Your goal:
In the listing that follows, the lines starting at the one containing "You are a computer-use" and ending at the one containing "Instruction: Click green" are to be returned exactly, both boundary lines included, and no others.

** Opening Data shown block **

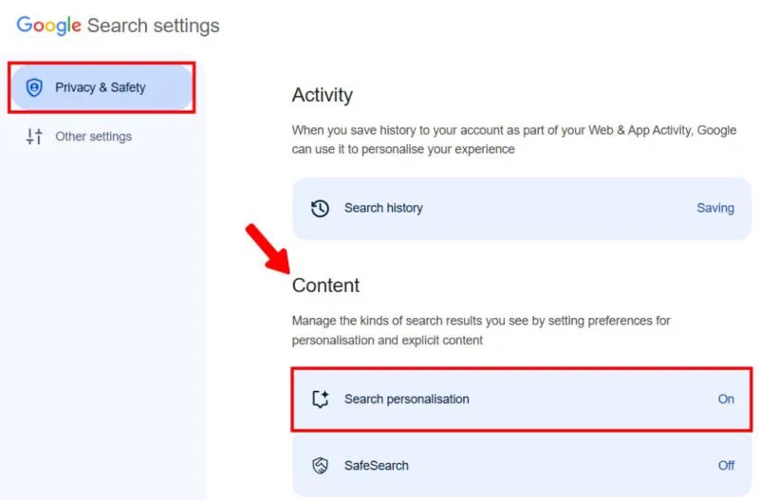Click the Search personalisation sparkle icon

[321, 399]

** Closing Data shown block **
** Opening Data shown block **

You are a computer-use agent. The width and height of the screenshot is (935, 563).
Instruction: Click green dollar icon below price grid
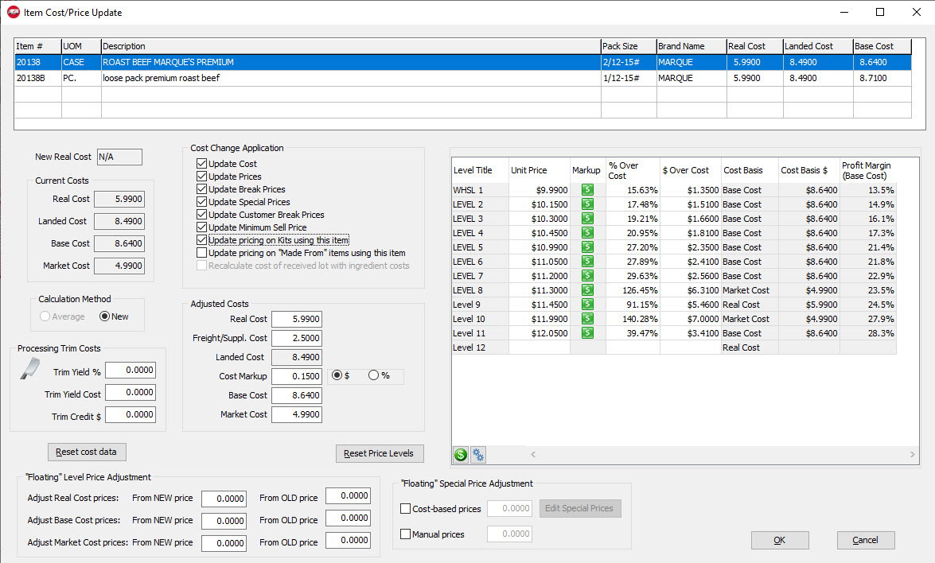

** Closing Data shown block **
** Opening Data shown block **

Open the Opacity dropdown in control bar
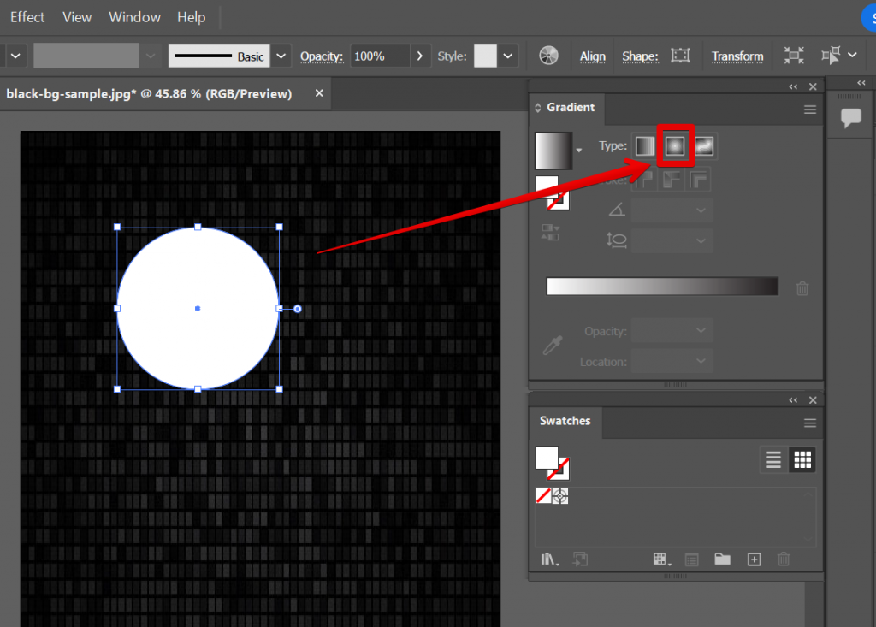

** Closing Data shown block **

Result:
You are a computer-use agent. The width and height of the screenshot is (935, 563).
Instruction: Click green dollar icon below price grid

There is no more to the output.